**EXERCISE DESCRIPTION**
Please reproduce the text of every entry below word for word, leaving out the pictures.
○ ○ ○ ○
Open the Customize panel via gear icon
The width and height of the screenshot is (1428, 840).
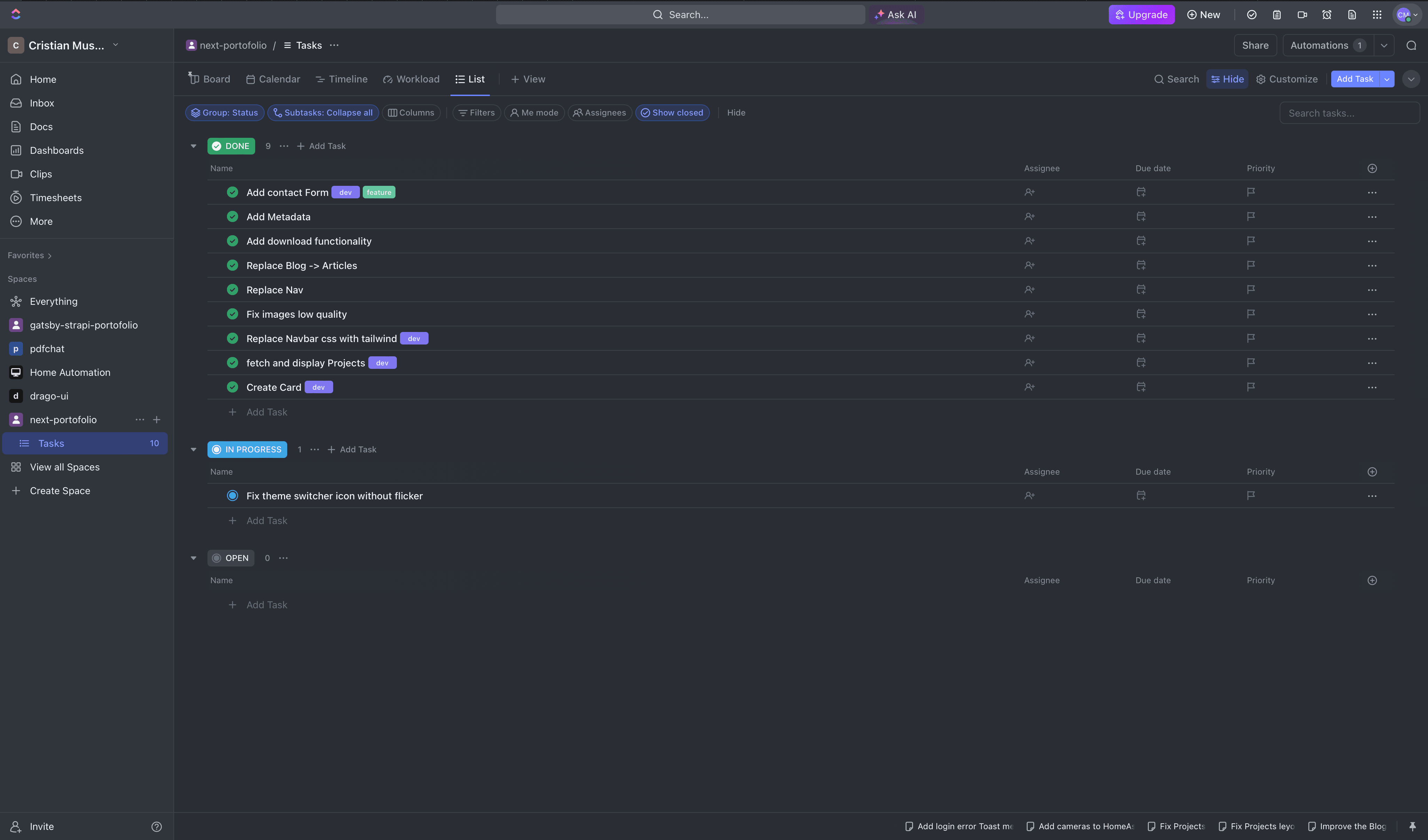pyautogui.click(x=1287, y=79)
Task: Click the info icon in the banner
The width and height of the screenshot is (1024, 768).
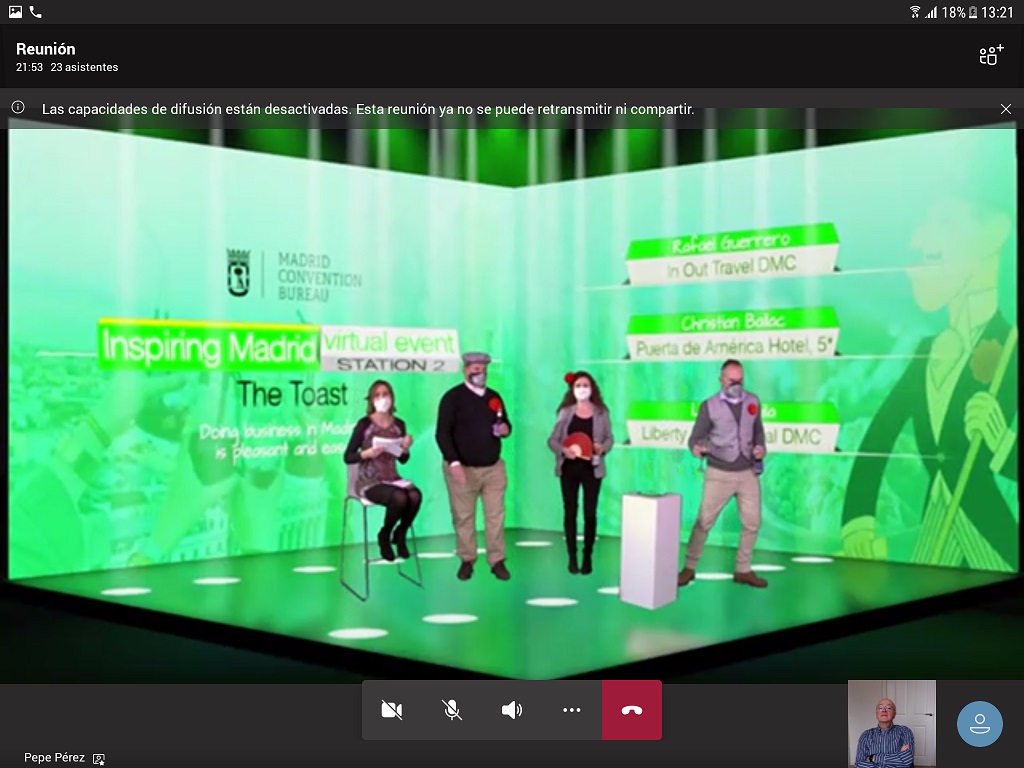Action: point(18,108)
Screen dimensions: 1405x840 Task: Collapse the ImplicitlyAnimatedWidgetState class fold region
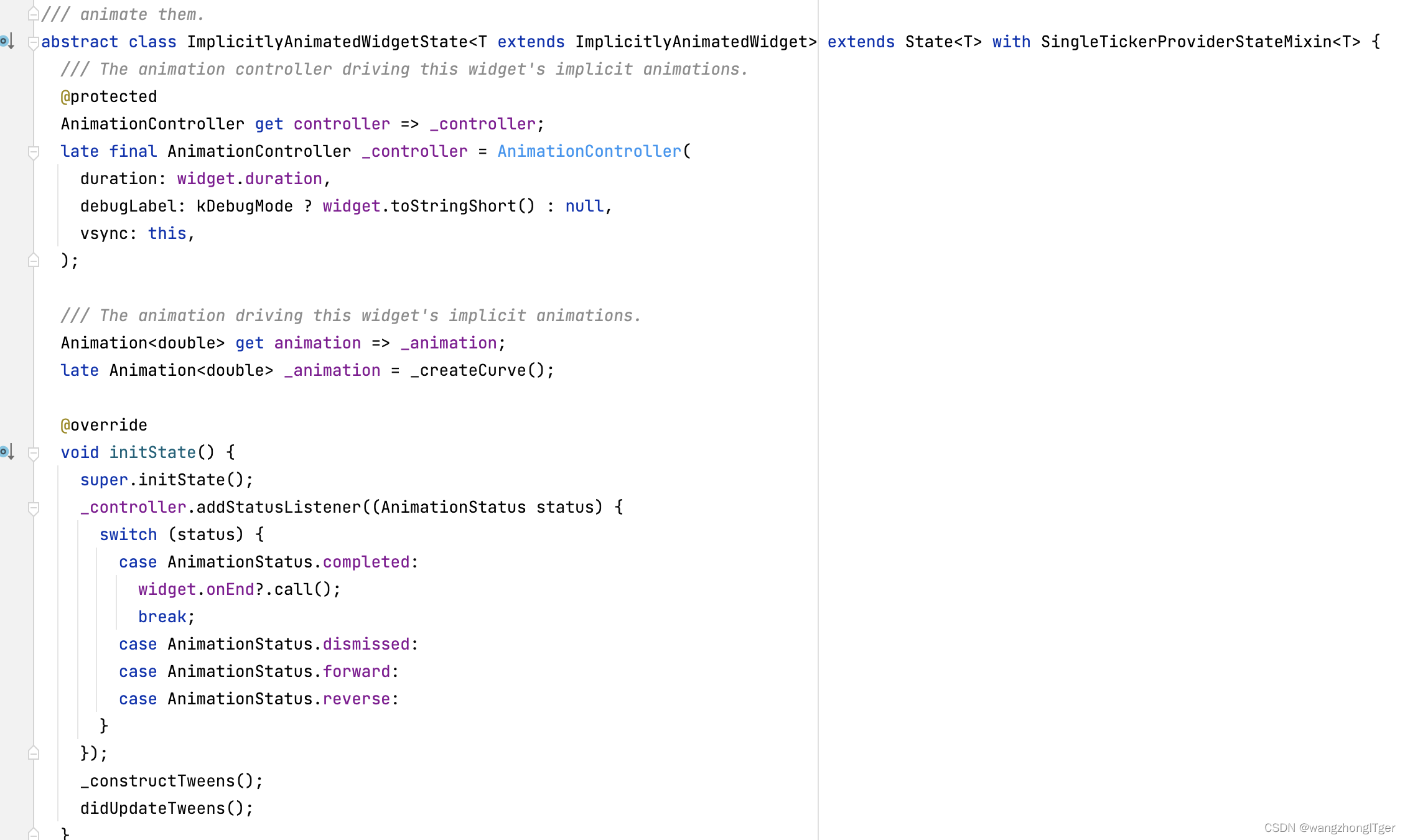[x=32, y=41]
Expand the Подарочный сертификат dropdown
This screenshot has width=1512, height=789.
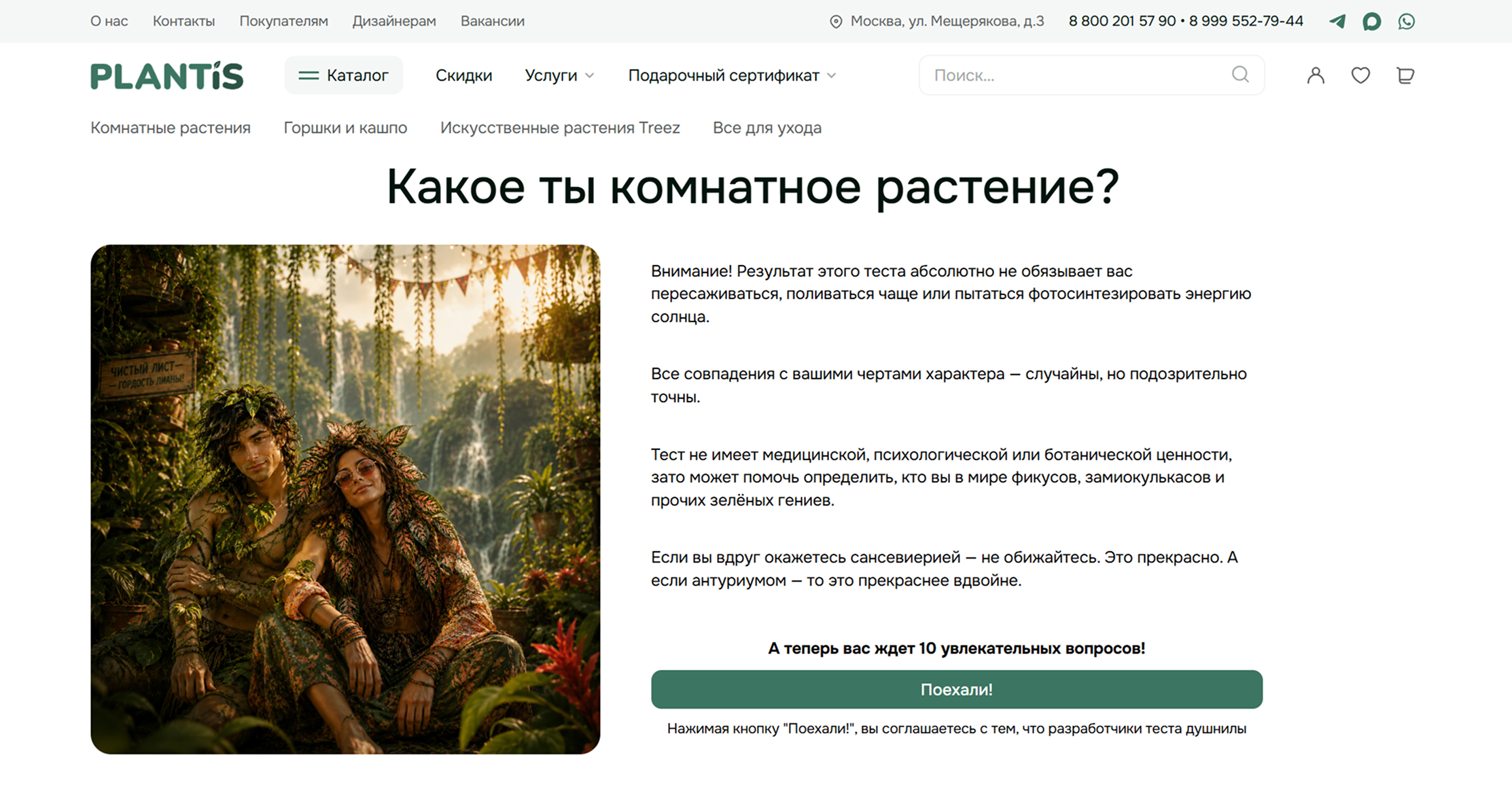click(x=732, y=75)
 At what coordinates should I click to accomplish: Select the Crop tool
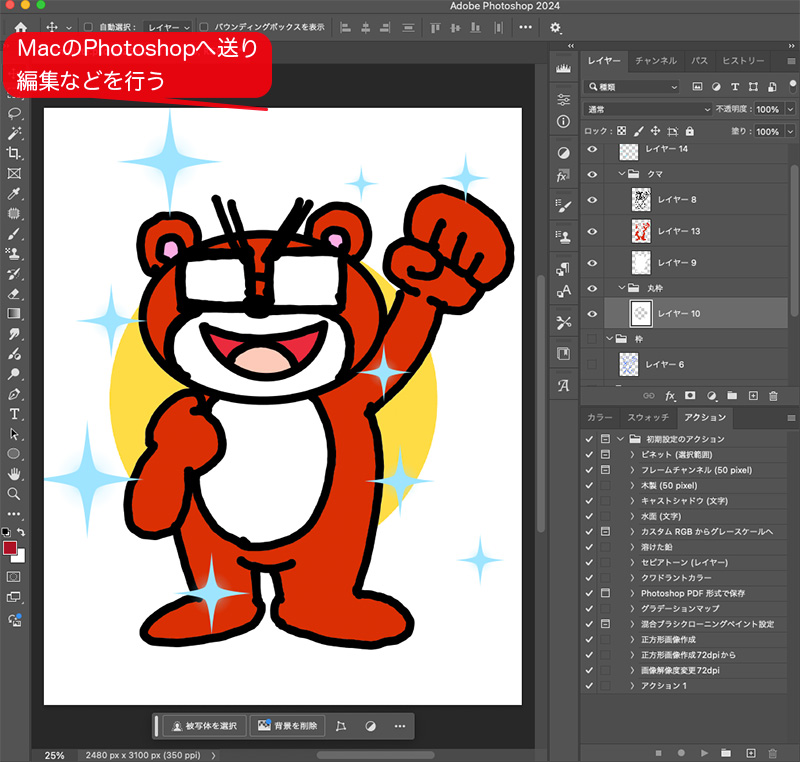coord(13,153)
○ ○ ○ ○
**EXERCISE RESPONSE**
Open the Customize panel via gear icon
The width and height of the screenshot is (1428, 840).
pyautogui.click(x=1287, y=79)
Task: Click the info icon in the banner
The width and height of the screenshot is (1024, 768).
Action: point(18,108)
Screen dimensions: 1405x840 Task: Collapse the ImplicitlyAnimatedWidgetState class fold region
[x=32, y=41]
Expand the Подарочный сертификат dropdown
This screenshot has width=1512, height=789.
click(x=732, y=75)
 At what coordinates should I click to accomplish: Select the Crop tool
coord(13,153)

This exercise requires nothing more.